__ASSIGNED TASK__
Below are some records. Return exactly the lines from the one with "You are a computer-use agent." to the one with "Instruction: Open the", and nothing else.

__TASK DATA__
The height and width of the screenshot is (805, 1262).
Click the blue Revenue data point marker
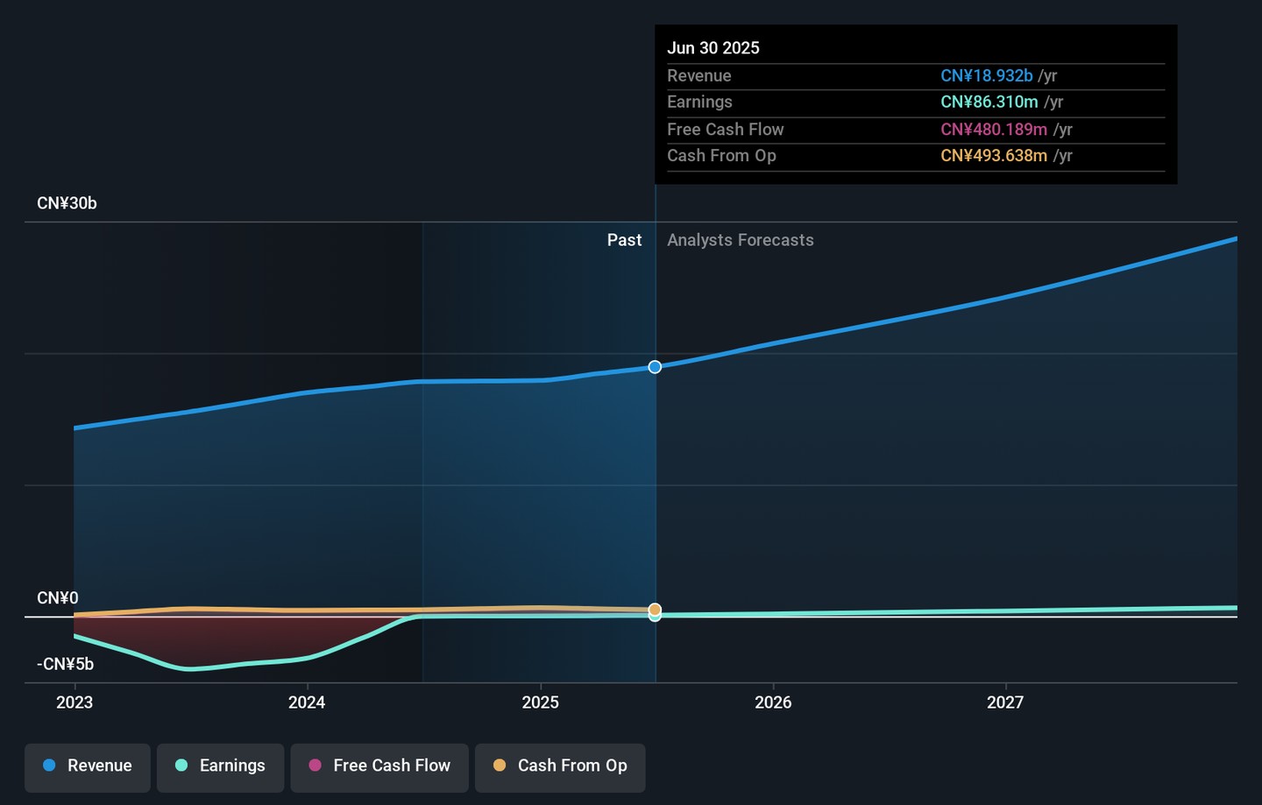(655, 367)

...

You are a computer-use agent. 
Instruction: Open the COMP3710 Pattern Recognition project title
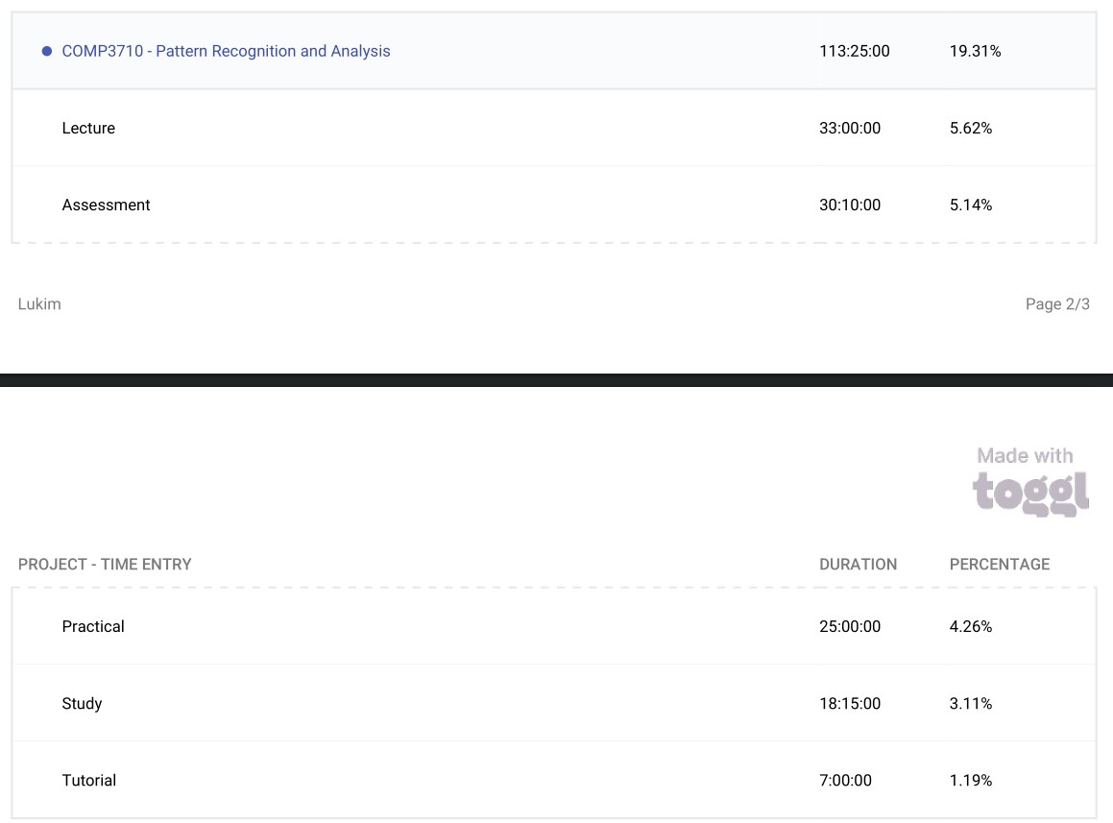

---

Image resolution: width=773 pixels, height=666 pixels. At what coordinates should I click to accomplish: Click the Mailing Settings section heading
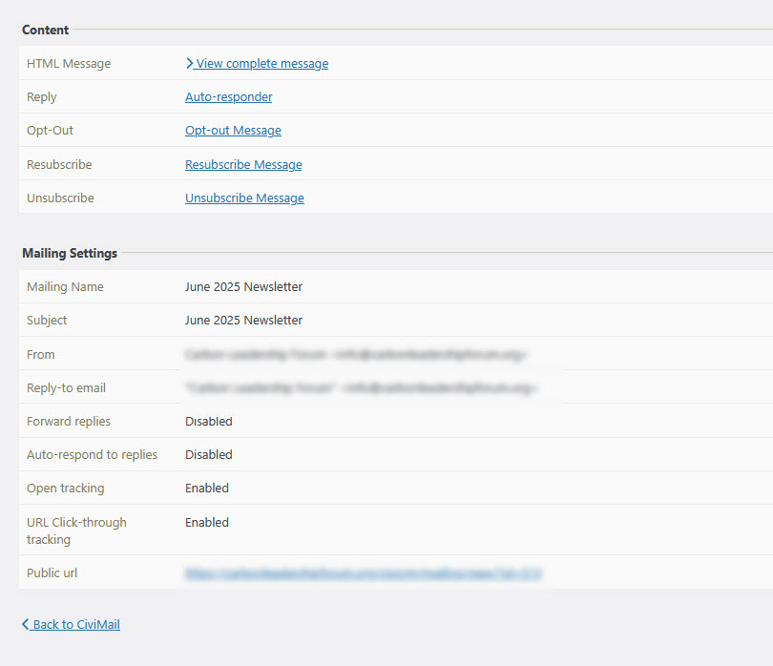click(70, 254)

__RESPONSE TO THIS EXERCISE__
You are a computer-use agent. 
Instruction: Open the COMP3710 Pattern Recognition project title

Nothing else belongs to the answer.